- [Dataset records]:
Start of Block
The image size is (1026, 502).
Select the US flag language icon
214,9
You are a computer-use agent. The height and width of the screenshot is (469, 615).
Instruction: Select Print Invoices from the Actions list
End of Block
Repeat every line of the records above exactly.

- [Your response]:
The image size is (1026, 502).
Select the US flag language icon
214,9
You are a computer-use agent. The height and width of the screenshot is (469, 615).
Instruction: Select Print Invoices from the Actions list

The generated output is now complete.